#### [Exercise]
Looking at the data below, state how many lines contain "computer". No other words are wanted.

Pixel coordinate grounding data:
########

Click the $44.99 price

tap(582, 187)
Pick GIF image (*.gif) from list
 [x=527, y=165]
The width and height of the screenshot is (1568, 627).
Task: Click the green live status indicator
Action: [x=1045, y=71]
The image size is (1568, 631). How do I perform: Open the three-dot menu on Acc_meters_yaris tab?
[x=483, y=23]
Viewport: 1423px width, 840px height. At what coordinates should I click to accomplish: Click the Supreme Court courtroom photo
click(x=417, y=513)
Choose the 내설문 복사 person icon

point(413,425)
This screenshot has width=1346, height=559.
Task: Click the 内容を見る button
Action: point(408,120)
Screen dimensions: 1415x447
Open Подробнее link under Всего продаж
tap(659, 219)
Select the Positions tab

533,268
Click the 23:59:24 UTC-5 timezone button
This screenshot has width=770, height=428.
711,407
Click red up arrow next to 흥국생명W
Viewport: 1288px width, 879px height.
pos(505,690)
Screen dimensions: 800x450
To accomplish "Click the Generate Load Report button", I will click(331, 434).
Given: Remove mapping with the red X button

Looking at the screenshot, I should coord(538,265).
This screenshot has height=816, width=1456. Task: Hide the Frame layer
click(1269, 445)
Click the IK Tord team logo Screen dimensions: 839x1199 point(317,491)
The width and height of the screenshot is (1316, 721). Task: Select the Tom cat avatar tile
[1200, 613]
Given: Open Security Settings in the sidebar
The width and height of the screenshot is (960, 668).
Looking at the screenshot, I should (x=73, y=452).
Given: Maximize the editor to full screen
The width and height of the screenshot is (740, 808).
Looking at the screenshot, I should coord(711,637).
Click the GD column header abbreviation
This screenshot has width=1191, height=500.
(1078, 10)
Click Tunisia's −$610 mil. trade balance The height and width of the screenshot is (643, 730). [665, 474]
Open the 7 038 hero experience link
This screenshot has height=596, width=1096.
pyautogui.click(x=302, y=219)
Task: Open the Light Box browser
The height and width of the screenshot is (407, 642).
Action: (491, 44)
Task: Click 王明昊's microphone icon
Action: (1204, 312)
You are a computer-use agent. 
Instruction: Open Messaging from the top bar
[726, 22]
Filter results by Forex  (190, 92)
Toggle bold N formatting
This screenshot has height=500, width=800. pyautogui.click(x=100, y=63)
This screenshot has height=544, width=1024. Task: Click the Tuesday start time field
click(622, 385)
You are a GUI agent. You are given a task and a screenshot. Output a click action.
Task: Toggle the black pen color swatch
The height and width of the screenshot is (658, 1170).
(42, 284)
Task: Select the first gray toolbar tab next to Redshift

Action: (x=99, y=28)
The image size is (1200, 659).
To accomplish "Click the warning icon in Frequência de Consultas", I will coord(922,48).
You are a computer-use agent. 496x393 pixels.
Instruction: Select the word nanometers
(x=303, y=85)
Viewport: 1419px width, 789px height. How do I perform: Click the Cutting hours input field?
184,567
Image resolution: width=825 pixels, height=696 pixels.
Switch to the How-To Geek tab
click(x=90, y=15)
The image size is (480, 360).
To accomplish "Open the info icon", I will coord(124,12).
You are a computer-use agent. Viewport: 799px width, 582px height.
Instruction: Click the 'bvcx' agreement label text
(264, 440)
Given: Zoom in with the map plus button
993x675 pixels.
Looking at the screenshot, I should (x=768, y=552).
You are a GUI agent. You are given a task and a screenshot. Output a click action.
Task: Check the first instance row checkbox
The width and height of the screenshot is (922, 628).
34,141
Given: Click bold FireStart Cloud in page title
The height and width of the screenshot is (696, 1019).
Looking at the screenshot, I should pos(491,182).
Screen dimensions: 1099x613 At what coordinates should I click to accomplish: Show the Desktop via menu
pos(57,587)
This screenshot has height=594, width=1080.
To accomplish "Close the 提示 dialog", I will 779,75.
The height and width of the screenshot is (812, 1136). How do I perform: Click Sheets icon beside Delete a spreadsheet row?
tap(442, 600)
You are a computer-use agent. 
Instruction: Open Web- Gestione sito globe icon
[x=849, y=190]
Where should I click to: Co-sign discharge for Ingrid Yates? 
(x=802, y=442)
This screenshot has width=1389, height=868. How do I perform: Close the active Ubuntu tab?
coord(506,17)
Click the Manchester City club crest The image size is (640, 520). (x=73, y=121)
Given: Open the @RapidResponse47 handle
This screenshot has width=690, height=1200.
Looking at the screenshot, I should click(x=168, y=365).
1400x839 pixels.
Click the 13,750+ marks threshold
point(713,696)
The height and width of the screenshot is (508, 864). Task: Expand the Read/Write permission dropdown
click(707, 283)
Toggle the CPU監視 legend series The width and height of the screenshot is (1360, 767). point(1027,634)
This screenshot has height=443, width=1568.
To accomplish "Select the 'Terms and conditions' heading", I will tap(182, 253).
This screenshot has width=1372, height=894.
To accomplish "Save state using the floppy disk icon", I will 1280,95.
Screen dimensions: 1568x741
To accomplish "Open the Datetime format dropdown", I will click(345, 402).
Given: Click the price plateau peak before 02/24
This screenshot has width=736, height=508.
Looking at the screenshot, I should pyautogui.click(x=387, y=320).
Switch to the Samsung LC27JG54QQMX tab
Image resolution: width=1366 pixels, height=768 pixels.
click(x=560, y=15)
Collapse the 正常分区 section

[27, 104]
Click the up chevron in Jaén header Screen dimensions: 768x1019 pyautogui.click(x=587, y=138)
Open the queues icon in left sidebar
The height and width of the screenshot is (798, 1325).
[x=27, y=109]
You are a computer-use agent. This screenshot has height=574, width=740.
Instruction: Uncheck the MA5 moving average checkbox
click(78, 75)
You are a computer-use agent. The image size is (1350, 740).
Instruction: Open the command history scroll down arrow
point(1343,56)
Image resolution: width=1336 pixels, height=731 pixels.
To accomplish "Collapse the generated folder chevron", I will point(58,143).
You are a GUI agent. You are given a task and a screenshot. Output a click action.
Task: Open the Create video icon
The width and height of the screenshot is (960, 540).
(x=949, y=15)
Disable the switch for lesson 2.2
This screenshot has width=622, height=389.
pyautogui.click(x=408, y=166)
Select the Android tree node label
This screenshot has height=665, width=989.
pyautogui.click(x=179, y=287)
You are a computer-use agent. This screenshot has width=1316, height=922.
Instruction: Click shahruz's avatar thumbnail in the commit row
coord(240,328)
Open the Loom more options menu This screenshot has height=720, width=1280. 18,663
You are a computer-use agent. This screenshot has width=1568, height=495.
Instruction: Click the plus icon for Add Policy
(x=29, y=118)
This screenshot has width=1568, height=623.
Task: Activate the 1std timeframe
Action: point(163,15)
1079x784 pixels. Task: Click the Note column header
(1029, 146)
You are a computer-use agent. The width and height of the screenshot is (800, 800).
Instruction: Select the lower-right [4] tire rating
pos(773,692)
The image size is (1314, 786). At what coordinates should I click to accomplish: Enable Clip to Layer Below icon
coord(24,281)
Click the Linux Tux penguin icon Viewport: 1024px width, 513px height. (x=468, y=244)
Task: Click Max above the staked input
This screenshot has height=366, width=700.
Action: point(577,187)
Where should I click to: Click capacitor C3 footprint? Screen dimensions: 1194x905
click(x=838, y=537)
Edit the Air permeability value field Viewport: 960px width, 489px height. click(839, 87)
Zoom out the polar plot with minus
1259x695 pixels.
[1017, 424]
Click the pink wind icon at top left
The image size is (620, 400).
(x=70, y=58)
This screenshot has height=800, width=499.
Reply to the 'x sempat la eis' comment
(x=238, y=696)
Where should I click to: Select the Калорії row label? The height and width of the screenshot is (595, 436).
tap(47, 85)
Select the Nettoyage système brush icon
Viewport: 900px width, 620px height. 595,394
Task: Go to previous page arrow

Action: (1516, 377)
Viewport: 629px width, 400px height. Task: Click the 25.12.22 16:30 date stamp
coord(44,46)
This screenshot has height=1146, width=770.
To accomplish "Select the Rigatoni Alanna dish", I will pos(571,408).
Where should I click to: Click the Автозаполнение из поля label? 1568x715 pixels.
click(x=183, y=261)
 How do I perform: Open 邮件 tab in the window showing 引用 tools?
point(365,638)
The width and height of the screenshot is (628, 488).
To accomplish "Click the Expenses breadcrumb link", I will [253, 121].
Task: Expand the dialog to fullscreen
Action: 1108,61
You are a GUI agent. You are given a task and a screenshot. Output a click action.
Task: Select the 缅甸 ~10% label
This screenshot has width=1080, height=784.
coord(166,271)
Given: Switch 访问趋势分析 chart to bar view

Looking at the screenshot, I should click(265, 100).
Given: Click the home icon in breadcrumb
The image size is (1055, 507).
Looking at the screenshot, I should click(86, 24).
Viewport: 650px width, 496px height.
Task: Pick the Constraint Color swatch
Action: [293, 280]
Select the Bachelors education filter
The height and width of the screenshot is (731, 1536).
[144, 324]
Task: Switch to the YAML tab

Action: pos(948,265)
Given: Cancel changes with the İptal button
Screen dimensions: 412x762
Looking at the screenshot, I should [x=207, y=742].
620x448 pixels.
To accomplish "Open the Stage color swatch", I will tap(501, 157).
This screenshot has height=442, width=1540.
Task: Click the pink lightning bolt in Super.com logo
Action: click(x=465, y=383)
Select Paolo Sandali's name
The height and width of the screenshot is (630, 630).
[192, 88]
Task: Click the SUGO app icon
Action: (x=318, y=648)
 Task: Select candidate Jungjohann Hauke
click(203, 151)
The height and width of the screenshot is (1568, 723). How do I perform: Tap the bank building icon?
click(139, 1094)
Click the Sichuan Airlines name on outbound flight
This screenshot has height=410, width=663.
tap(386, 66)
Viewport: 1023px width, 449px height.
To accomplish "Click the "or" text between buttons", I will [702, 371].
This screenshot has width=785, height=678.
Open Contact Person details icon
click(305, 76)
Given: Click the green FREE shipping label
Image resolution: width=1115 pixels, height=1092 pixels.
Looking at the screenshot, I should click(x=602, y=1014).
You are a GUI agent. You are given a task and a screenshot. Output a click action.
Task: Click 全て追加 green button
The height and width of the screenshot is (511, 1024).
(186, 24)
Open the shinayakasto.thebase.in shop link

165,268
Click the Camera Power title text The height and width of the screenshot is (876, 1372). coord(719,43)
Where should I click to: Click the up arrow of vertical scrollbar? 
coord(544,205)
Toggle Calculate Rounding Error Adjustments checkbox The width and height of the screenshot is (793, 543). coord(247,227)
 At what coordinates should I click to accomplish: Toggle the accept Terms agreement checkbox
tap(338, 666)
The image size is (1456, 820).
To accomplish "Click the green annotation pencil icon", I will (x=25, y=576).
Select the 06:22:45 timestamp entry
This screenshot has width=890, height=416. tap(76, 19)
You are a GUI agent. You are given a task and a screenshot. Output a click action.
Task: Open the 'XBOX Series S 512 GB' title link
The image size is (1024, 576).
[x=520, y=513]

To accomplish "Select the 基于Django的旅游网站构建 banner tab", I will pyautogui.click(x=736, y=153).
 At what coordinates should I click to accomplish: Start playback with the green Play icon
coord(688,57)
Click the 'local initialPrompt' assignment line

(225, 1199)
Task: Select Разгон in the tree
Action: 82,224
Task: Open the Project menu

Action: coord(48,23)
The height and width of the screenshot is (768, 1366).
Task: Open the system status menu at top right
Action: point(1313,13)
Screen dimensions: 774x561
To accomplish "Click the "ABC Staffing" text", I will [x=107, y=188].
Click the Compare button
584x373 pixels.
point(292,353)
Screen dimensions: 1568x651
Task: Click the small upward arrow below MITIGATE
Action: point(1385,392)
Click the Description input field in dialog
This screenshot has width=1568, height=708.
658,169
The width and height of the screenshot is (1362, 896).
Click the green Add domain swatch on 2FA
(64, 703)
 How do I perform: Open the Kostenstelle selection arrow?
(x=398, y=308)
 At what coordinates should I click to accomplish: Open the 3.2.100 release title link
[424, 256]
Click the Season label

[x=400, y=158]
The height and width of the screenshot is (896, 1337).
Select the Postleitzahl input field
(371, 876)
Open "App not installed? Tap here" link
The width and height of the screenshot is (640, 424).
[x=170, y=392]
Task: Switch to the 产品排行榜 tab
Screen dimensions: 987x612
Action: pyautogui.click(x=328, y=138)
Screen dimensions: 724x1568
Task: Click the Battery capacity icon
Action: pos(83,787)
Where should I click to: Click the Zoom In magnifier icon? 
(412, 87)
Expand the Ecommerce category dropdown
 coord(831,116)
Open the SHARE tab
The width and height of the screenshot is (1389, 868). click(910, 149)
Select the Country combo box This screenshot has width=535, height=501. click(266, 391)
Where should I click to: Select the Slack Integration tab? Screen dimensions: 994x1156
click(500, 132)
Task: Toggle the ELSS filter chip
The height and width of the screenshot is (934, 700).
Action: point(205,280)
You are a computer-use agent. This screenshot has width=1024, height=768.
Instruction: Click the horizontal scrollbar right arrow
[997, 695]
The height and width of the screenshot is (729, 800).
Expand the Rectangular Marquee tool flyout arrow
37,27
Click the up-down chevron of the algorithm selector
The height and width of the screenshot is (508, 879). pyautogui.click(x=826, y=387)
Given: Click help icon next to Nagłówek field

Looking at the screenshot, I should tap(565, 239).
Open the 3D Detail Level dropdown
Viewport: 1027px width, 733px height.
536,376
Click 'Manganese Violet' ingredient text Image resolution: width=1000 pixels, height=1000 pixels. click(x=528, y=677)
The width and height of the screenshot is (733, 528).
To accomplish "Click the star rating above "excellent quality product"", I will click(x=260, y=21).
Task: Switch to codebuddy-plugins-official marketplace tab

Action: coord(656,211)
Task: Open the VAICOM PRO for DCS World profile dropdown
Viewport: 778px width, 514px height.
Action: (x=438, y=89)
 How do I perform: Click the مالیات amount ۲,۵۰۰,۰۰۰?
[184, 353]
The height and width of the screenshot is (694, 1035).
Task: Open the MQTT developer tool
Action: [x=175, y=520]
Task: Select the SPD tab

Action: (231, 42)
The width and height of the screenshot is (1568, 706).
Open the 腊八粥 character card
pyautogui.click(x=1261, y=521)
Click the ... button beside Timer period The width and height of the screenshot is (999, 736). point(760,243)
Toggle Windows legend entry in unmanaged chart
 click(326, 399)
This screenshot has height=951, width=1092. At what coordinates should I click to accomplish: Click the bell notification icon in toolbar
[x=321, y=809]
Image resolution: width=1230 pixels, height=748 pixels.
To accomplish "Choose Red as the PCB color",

########

#### [Finished task]
10